9. To repeal the Decree of the President of Ukraine No. 493 as of May 21, 1998, “On amendments to some decrees of the President of Ukraine in the issues of state registration of regulatory acts.”

10. To establish an open register of all regulatory acts of the prosecutor’s office and an open database on enactments concerning rights and obligations of citizens.

11. To create conditions for members of territorial communities to familiarize themselves with all decisions of the bodies of local self-government (in the most efficient way depending on the circumstances). Where possible, to create websites of bodies of local self-government with obligatory placing of the complete register and texts of all adopted decisions.

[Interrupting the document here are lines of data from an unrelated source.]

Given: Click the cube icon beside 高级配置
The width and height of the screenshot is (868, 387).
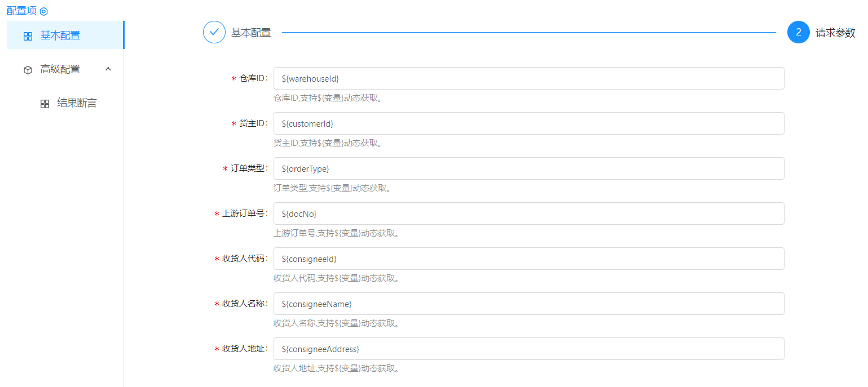Looking at the screenshot, I should (x=28, y=70).
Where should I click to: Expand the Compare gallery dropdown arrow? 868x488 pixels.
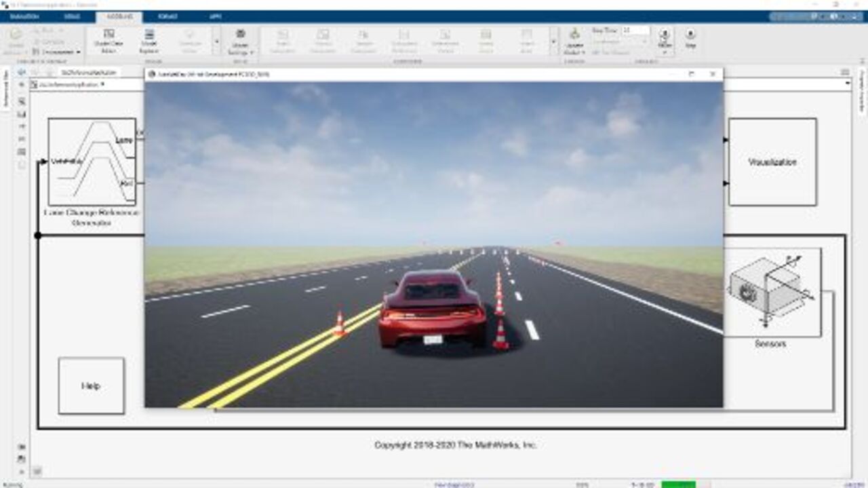(x=554, y=41)

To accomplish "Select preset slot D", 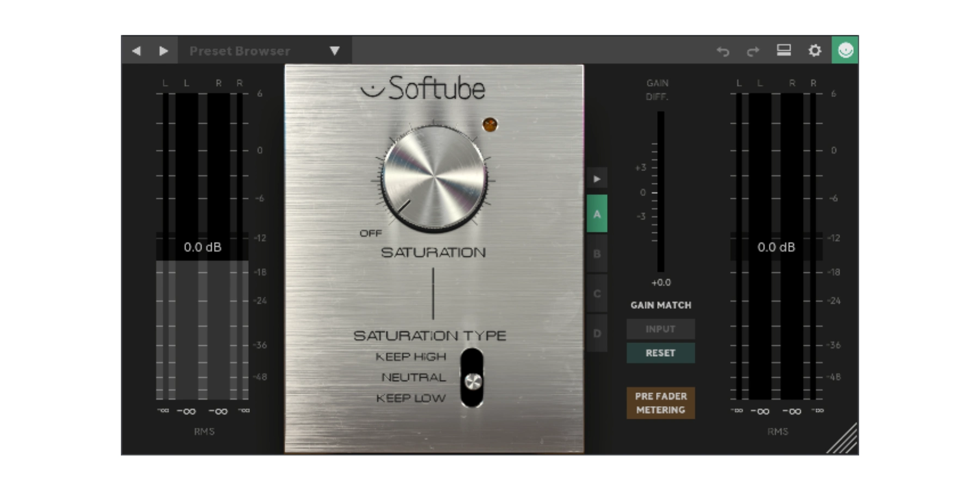I will [x=597, y=333].
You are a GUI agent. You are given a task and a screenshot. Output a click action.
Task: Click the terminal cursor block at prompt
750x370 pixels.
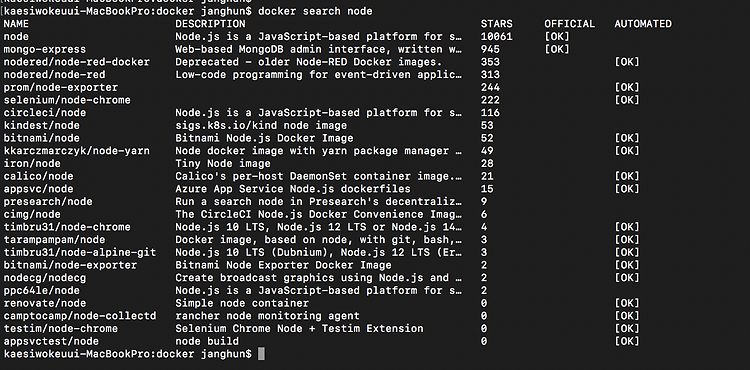coord(261,354)
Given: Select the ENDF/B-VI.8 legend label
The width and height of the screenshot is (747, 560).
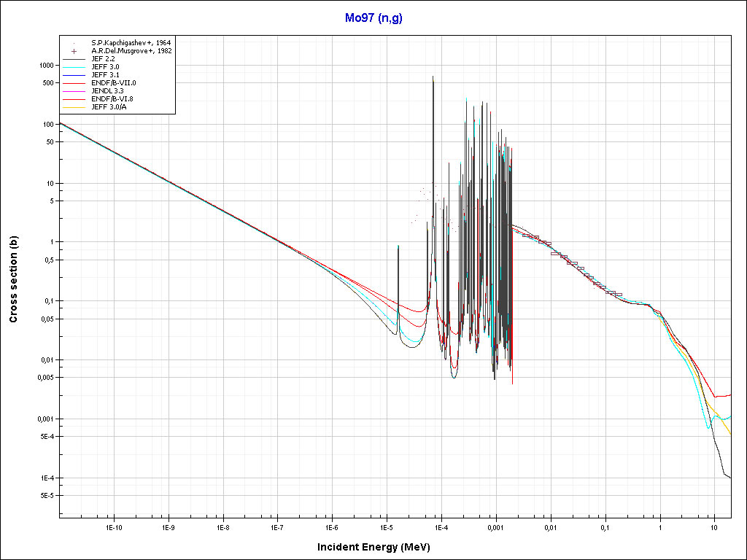Looking at the screenshot, I should click(113, 99).
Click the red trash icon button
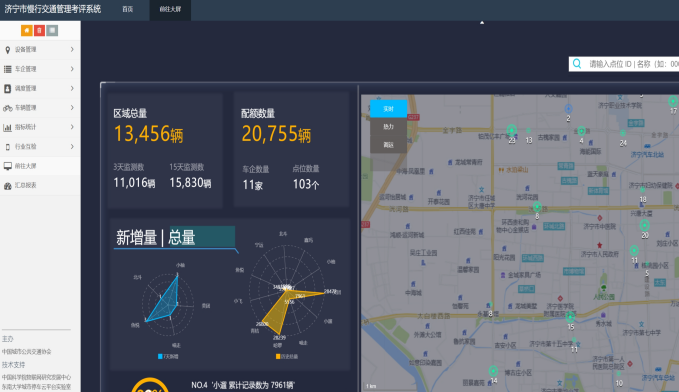Viewport: 679px width, 392px height. point(39,30)
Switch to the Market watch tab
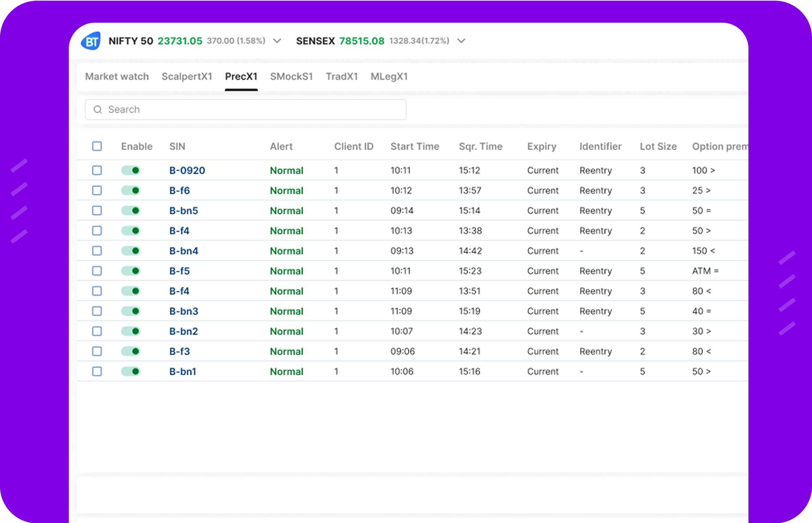Image resolution: width=812 pixels, height=523 pixels. (x=117, y=77)
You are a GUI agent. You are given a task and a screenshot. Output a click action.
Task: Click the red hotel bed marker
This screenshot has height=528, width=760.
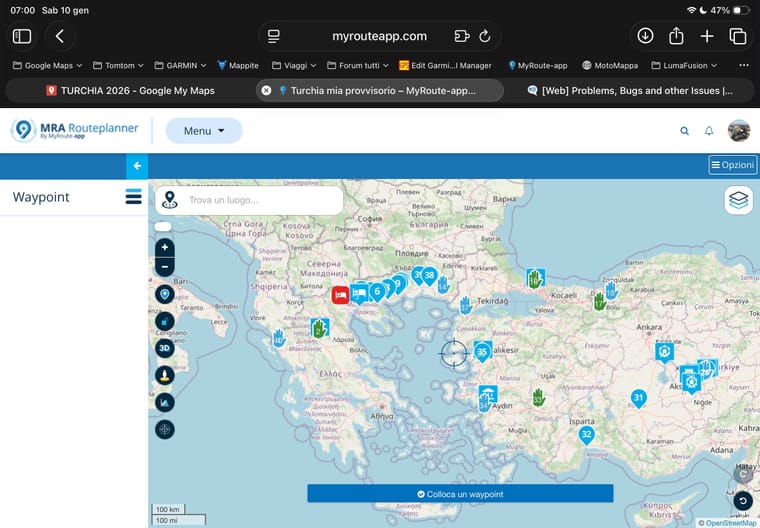(x=340, y=294)
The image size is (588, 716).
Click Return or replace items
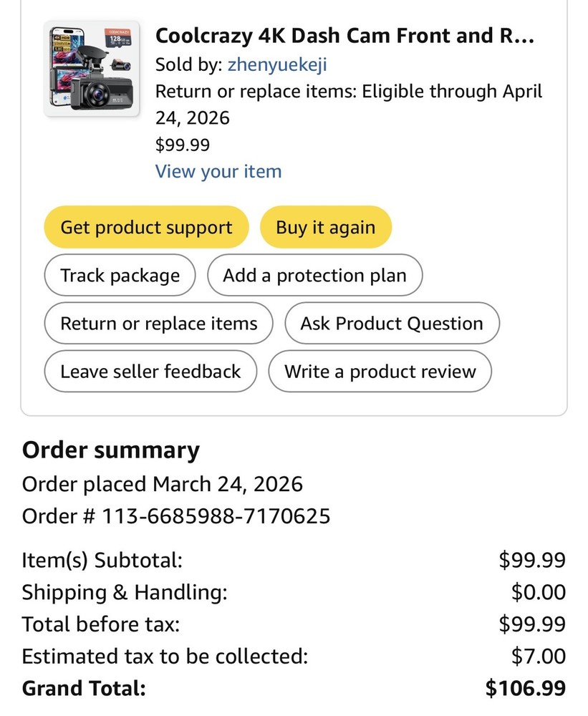click(158, 323)
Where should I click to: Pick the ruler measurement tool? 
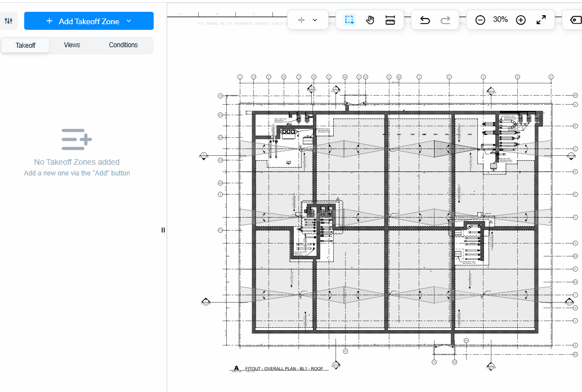tap(390, 20)
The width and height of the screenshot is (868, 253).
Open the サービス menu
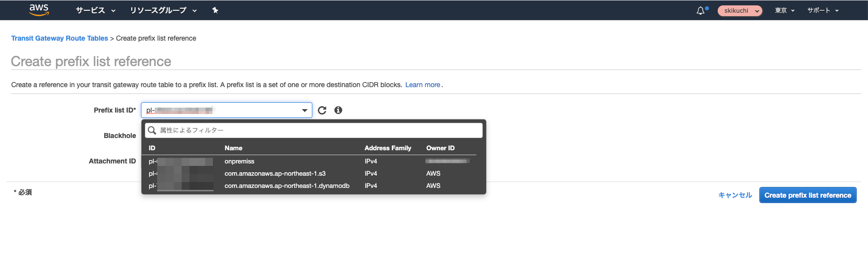tap(95, 10)
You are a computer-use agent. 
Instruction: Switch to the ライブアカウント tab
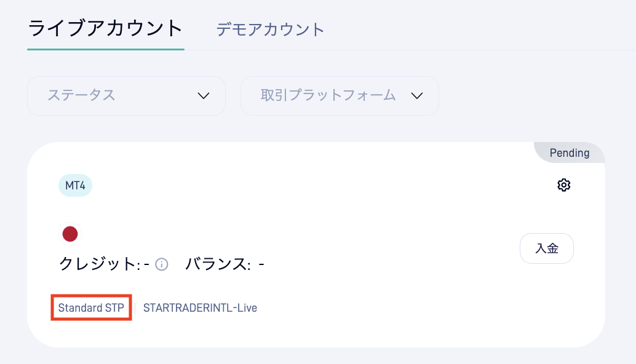pos(105,29)
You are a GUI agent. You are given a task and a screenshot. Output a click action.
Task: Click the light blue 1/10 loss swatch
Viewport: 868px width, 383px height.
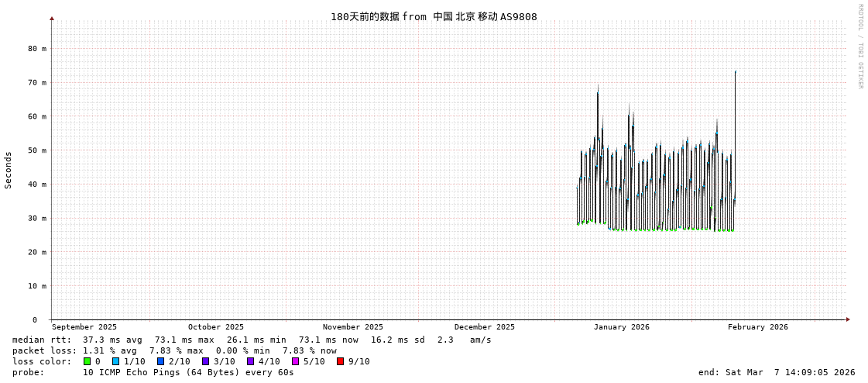[115, 361]
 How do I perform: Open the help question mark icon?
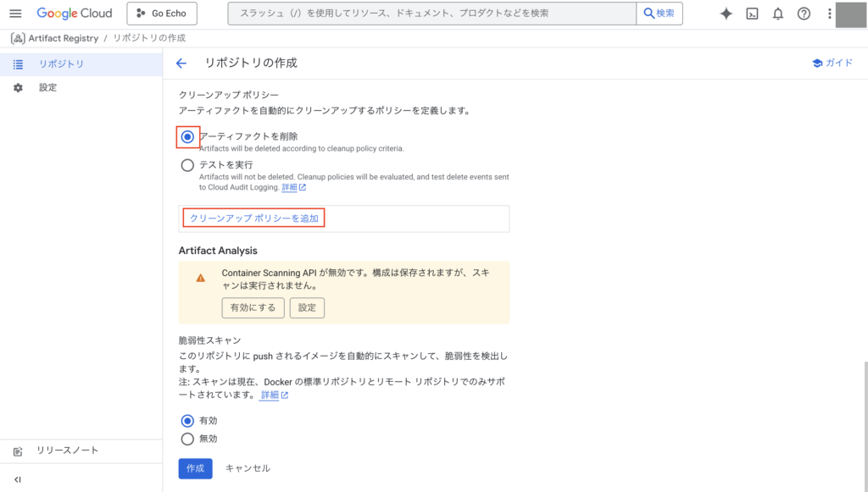point(804,14)
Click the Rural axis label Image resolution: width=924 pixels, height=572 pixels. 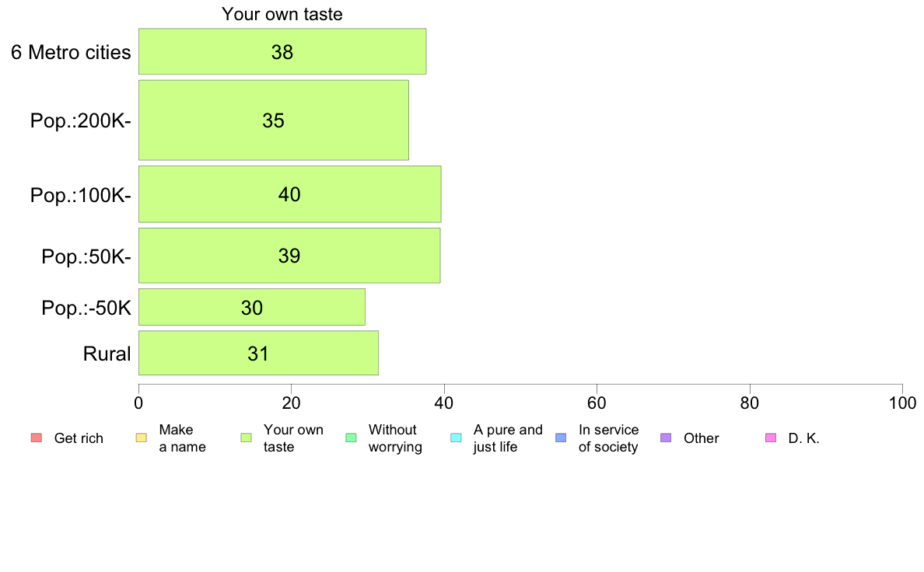107,354
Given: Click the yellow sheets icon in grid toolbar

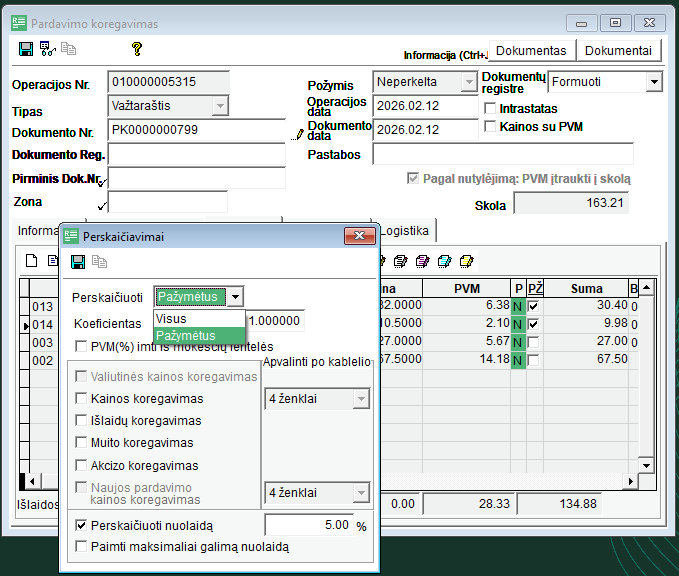Looking at the screenshot, I should [x=466, y=262].
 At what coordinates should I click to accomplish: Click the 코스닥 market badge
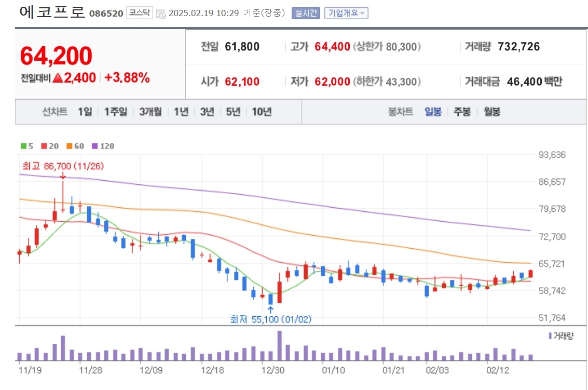tap(140, 13)
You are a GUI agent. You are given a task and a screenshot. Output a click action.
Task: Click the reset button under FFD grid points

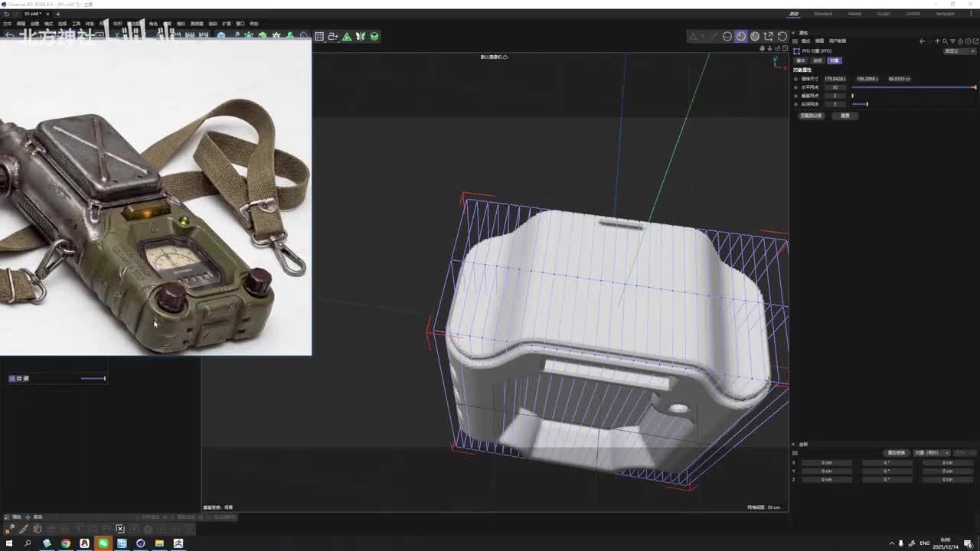point(845,116)
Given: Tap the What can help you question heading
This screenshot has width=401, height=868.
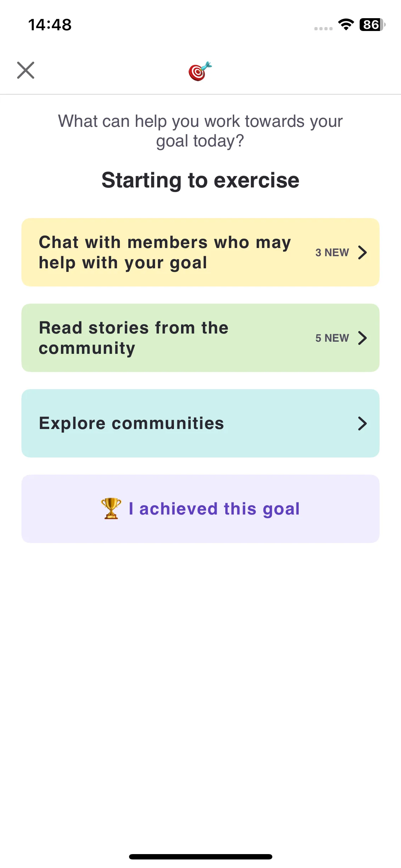Looking at the screenshot, I should click(x=200, y=131).
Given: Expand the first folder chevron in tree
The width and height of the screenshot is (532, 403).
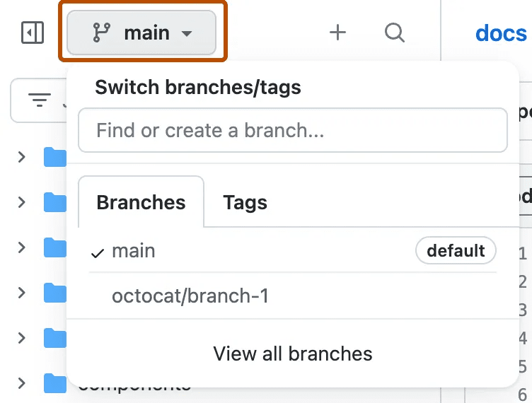Looking at the screenshot, I should [x=22, y=157].

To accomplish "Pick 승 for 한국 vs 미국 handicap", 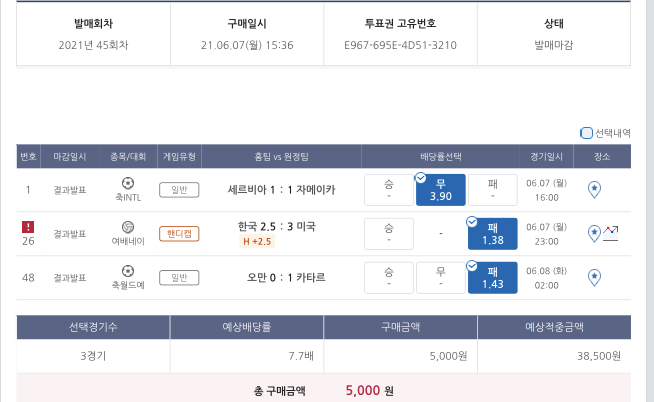I will click(x=388, y=233).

12. To secure publishing and open and unrestricted access to all decisions of local administrations (at the level of oblasts and the cities of Kyiv and Sevastopol).

13. Representatives of mass media, advocacy and other non-governmental organizations should research effectiveness of active and passive access to information at the central and local levels and more actively appeal by judicial procedure against officials’ inaction as to providing information and their refusals to provide information.

14. Representatives of advocacy and other non-governmental organizations should appeal by judicial procedure against “lists of data that contain no features of public information”, and lists of “confidential information of bodies of local self-government”.

 

[1]  Prepared by Oksana Nesterenko, Kharkiv Human Rights Protection Group expert on issues of freedom of opinion and expression.

[2]  Law on access to public information is fulfilled on 50% — expert. //http://nbnews.com.ua/news/27350

[3]  Ibid.

[4]  See research of the East-Ukrainian Center of Public Initiatives “Through access to general construction plans to corruption-free urban development”// http://totalaction.org.ua/node/924

[5]  Which requires that data, access to which is restricted, have to be clear, to described specifically and comply with the three-part test. And namely: information has to concern a legitimate goal stipulated by the law; disclosure of information to public may cause significant harm to the named legitimate goal; the harm that can be caused to the mentioned goal has to outweigh the public interest in obtaining this information (currently the only draft law that follows this standard is the draft law “On Access To Public Information”, submitted to Verkhovna Rada by People’s Deputy A.V. Shevchenko).